The George Adams Gallery at 41 West 57th Street in Manhattan is widely celebrated for its roster of artists with a political bent, and the gallery is not lying idle this fall election season. "Bush-Whack!" -- billed as "unapologetically partisan" -- runs from Oct. 1, 2004 through Election Day and features "politically responsive work" by 14 artists. Among the highlights is a new painting by Peter Saul depicting a Salvador Dalí urinating in George W. Bushs ear and a 1991 painting by Robert Arneson showing the first president Bush covered in oil, a reference to his true interests in the Middle East.

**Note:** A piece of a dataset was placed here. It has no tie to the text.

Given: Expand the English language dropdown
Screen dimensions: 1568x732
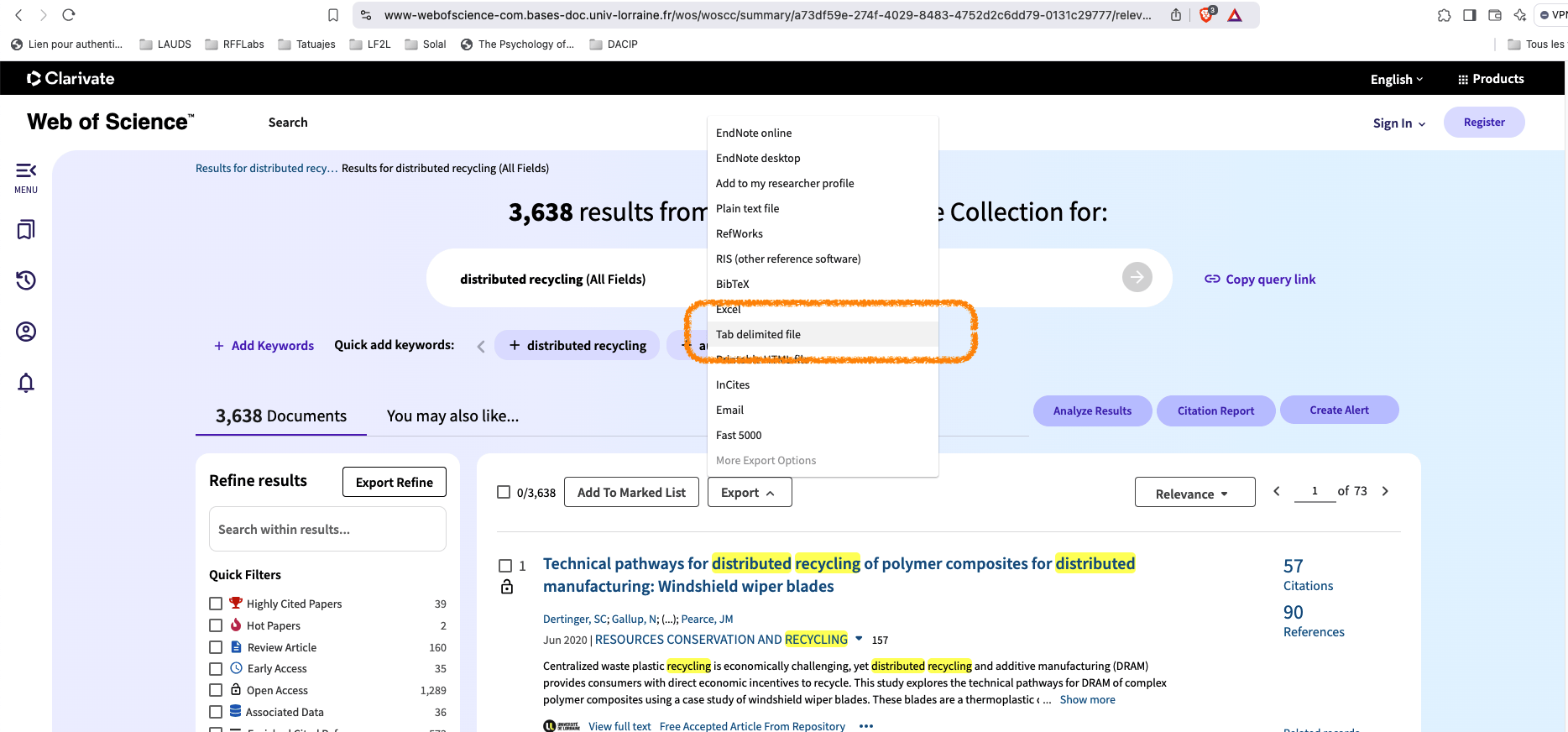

Other artists in the show are James Barsness, Enrique Chagoya, Sue Coe, Patricia Dahlman, Lesley Dill, Diane Edison, Jon Haddock, Rajkamal Kahlon, Andrew Lenaghan, Trong Nyugen, David Sandlin and Erika Wanenmacher.

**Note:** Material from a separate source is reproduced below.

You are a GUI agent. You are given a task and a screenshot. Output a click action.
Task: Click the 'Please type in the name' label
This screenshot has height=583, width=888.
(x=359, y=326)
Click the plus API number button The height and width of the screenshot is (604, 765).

Tickets are still available for Art in Generals annual studio tour and silent auction, scheduled for Saturday, Oct. 2, 2004. Among the hip tour leaders are Museum of Modern Art design curator Paola Antonelli, Central Park Conservancy veep Linda Blumberg, Artforum publisher Knight Landesman, and Wrong Gallery co-founders Ali Subotnick and Massimiliano Gioni. Artists who are opening their studios range from Anna Gaskell, Peter Nadin and Pat Steir to Christo and Jeanne-Claude and Maira Kalman. The benefit auction is held at the Milk Gallery, the ground-floor space on West 15th Street where Phillips, de Pury & Co. holds its art auction. Tickets begin at $75; for more info, see

Fernwood Art Investments, a new high-end art investment fund [see "Artnet News," July 22, 2004], has a charitable arm -- and it has made its first award. The Fernwood Art Foundation has given a $30,000 "award for creativity" to the Wolfsonian-Florida International University for an installation of Richard Tuttles Inside, Out, a "continous painting" inspired by the Wolfsonian collection and using the museum façade as its canvas. The work goes on view at a reception for the 2004 Art Basel Miami Beach art fair on Dec. 3, 2004.

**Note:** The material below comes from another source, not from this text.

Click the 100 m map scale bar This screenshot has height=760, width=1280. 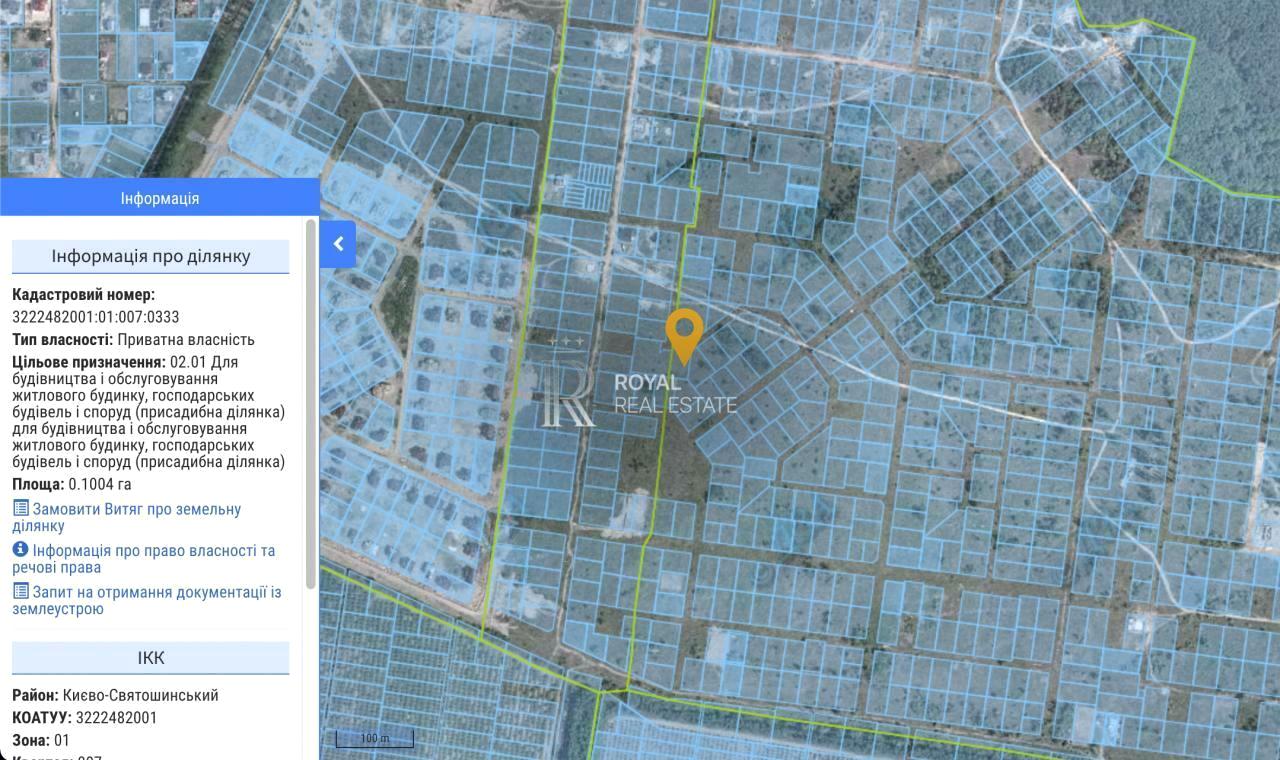(x=374, y=739)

Add another gallery to your Chelsea art rounds. Haswellediger & Co. opens with "The Journalist," a multimedia exhibition by New York-based artist Bozidar Brazda, Oct. 7-Nov. 12, 2004, at 465 West 23rd Street. The new gallery is headed by Angela Kotinkaduwa, former director of Maccarone Inc., and Samantha Tsao, former associate director of Thread Waxing Space. Forthcoming exhibitions feature work by Lindsay Brant, Bob Gramsma, Richard Jackson and Reena Spaulings.

Samuel Sachs II
has been named president of the Pollock-Krasner Foundation, succeeding Eugene Victor Thaw, who becomes president emeritus of the foundation. A respected museum director who headed the Minneapolis Institute of Art (1973-85) and the Detroit Institute of Arts (1985-97), Sachs was director of the Frick Collection from 1997 until his abrupt dismissal in 2003, a move that caused dismay in museum circles.

ANNIE HERRON, 1954-2004
Annie Herron, 50, much-loved New York curator and art dealer, died after a three-year battle with cancer at Calvary Hospice in the Bronx on Sept. 24, 2004. A graduate of FIT, Herron went to work at Semaphore Gallery in SoHo in 1982, becoming director of Semaphore East in the East Village in 1984, where she showed works by Ellen Berkenblit, Lori Taschler, Lady Pink and Amy Cutler. In 1991 she opened Test-Site in Williamsburg, an early gallery outpost in what is now a lively Brooklyn art scene. Test-Site hosted solo debuts of Roxy Paine, David Shapiro, Lauren Szold and others. In 1995-96 she co-directed Black + Herron Space on Broome Street in SoHo, and during 2000-04 she was co-director with Larry Walczak of Eyewash, a Williamsburg-based project space. Most recently she co-organized an exhibition of drawings at Illinois State University in Normal, Ill. A memorial service is being planned.